Sunday, October 21, 2007

the paradox

An interesting thing happened to me the other day.

I think I grew up.

I'm not sure I understand it yet. This I can say: several times in one day last week, I experienced the thing that I have pretty much devoted my life to avoiding. Much as I talk a big game about being all postmodern and comfortable with ambiguity and holding a web of interconnected beliefs and all that crap, the fact is that certain kinds of strong conflicting emotions have always been pretty much physically unbearable for me. They make me anxious in a way that I cannot bear.

This comes out mostly when people who I care about tell me they are unhappy with something - anything from the quality of my work to a decision I made to the amount of mayonnaise on their deli sandwiches - and I cannot fix it for them. Right then and there.

This, in the past, has set up a wail in my head that blocks out everything else, until I can shut it up, usually with some kind of rationalization - some way I can convince myself that that mayonnaise is really, truly, on a deeper level when you look at it this way, BETTER.

Of course I have other specialities - mostly ways of shutting down the unhappy conversations before they get to the part that needs fixing. I don't even TRY to do this. It's deep in some sub-cortex. Afterwards, I always feel ashamed, and usually find some way to rationalize THAT.

So first, I had a meal with someone from our church, and part of the conversation - a fairly short part, mixed in with travel and family and bands and gadgetry talk - was him telling me that he was badly disappointed in some things about church. My things.

And for some reason - for maybe the first time in my 45 years of being me - it was okay. I listened. With a few deeeeep breaths, I was able to keep the wail quiet for a while. I didn't try to stop the conversation or defend myself or minimize it or laugh it off or give off those subtle signals that suggest that my mental health was way too fragile for this topic today.

We really talked.

I didn't fix it.

And I didn't die.

And then another friend emailed me and asked what was going on with me.

I am disgusted with church – not Church, not God, not even this particular church, despite our current challenges – I just have no idea what we are supposed to be doing around here, with Sundays, don’t know why people go to church or what God expects from it. I want to program nothing for a Sunday, and have people gather and see what happens. I want to close for a month and just have dinner parties. I want to turn off the electricity and see what happens.

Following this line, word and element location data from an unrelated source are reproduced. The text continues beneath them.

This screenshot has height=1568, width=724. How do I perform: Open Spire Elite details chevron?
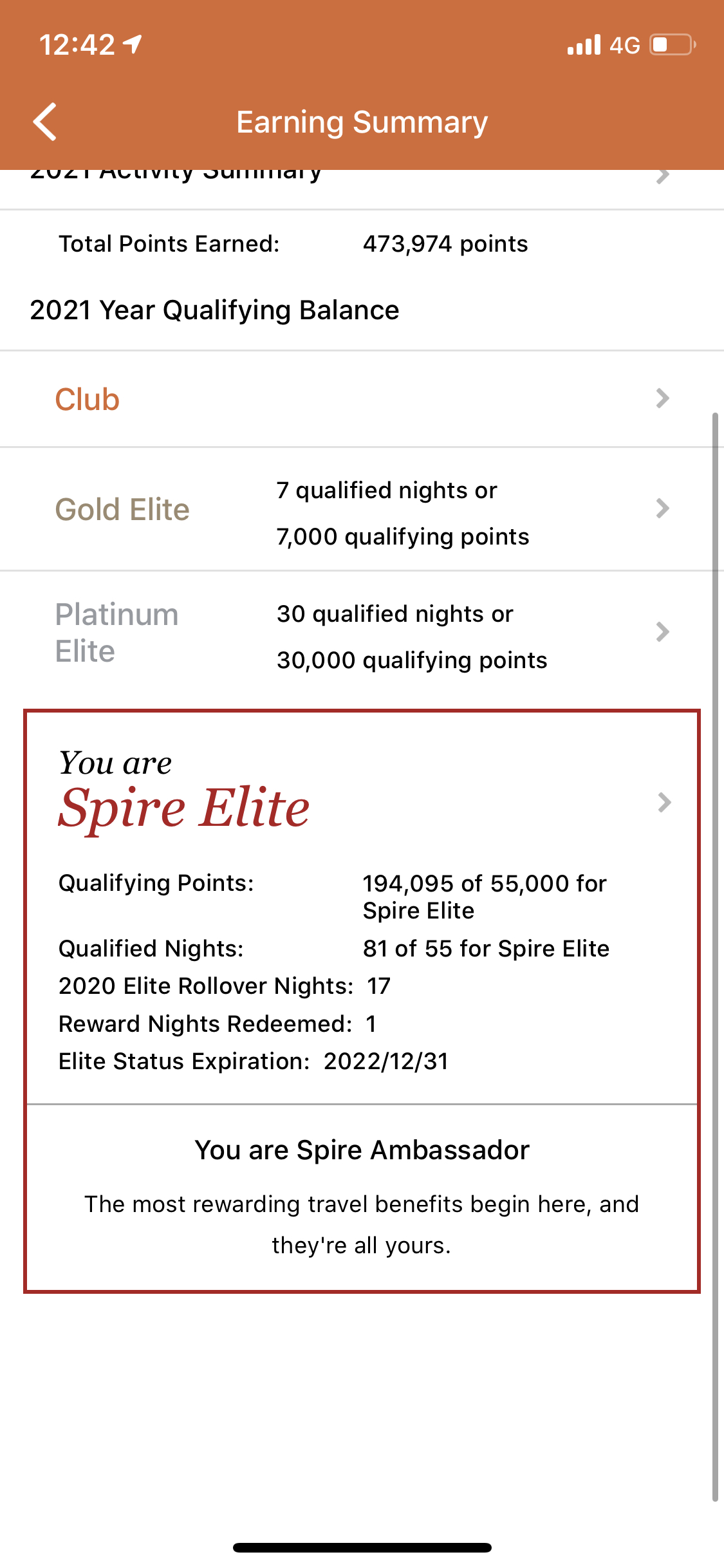pos(665,803)
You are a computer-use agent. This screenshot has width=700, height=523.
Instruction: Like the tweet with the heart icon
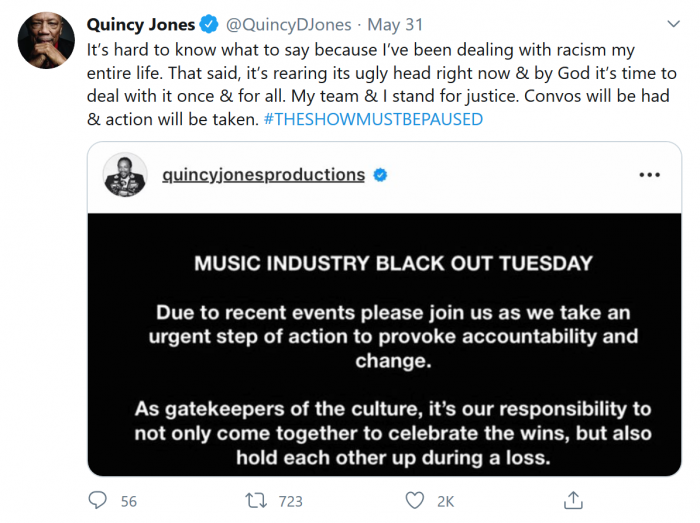pos(414,500)
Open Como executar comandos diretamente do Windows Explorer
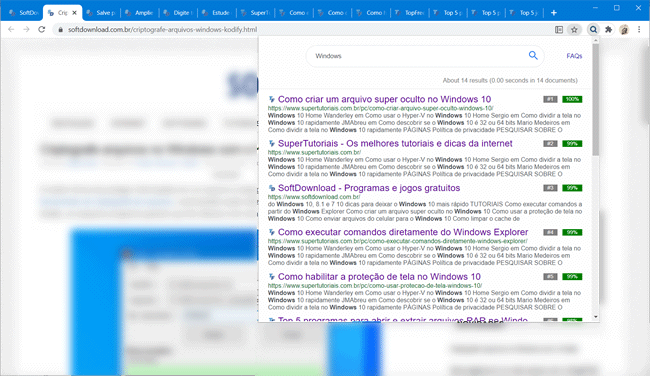The image size is (650, 376). point(403,232)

And yet I’m excited about Christmas.

The good part of that struggle (which moves in and out of the foreground, and is foregroundy right now because I was just having lunch with _____) is that I’m not struggling alone, and no one is saying to me “Oh! It’s THIS! Obviously. Duh, You’re stupid to wonder. What’s wrong with you anyway?”

Some parishoners might think that, and of course they’re welcome to think whatever they like. But among the people I talk to daily, this is not considered a stupid question. (Take just a moment with me and recognize how beautiful and unusual that is, and breathe a quick ‘thank you’.)

So, though it’s hard, and it’s noisy in my head, I would say this disgust is kind of…energizing. It’s kind of an exciting disgust.

... I’m not saying it’s a day at the beach for me. But I feel like it’s the question, and also the paradox – like, it’s the question I was designed at ask, and keep asking, and other questions feel tangential and ditzy.

And yet I know that, even if I invest my life wondering…I won’t get to the whole, real answer. Ever. Probably not more than a glimpse of a corner of the shed in which the answer is kept.

And at the moment, that seems all right. Kind of.


So perhaps I have grown a new part of my brain, which is capable of holding more things in tension.

Perhaps having a child has shown me - on a literal, physical level, a bloodstream level - that I cannot fix much, and certainly not completely, and certainly not at a moment's notice.

It's interesting.
It feels like the beginning of a long long hike, on a nice day.

4 comments:

april said...

i get what you're saying. beautifully said.

Dianne said...

I love this post!

Stacie said...

And yet I know that, even if I invest my life wondering…I won’t get to the whole, real answer. Ever. Probably not more than a glimpse of a corner of the shed in which the answer is kept.

And at the moment, that seems all right. Kind of.


Holy hell, you made me cry.

Michael Howes said...

i get it - you say it so well. it's what keeps me in The Biz - doing this thing that demands my very best, pushes me into becoming a whole new (whole?) (holier?) person and will be a fascinating unsolved/unsolvable mystery every day I use oxygen. and that inudcts me into a community of people also not figuring it out. Meg Ryan in Joe Versus The Volcano: "Almost everyone is asleep buut the ones who are awake go around with an amazed look on their faces."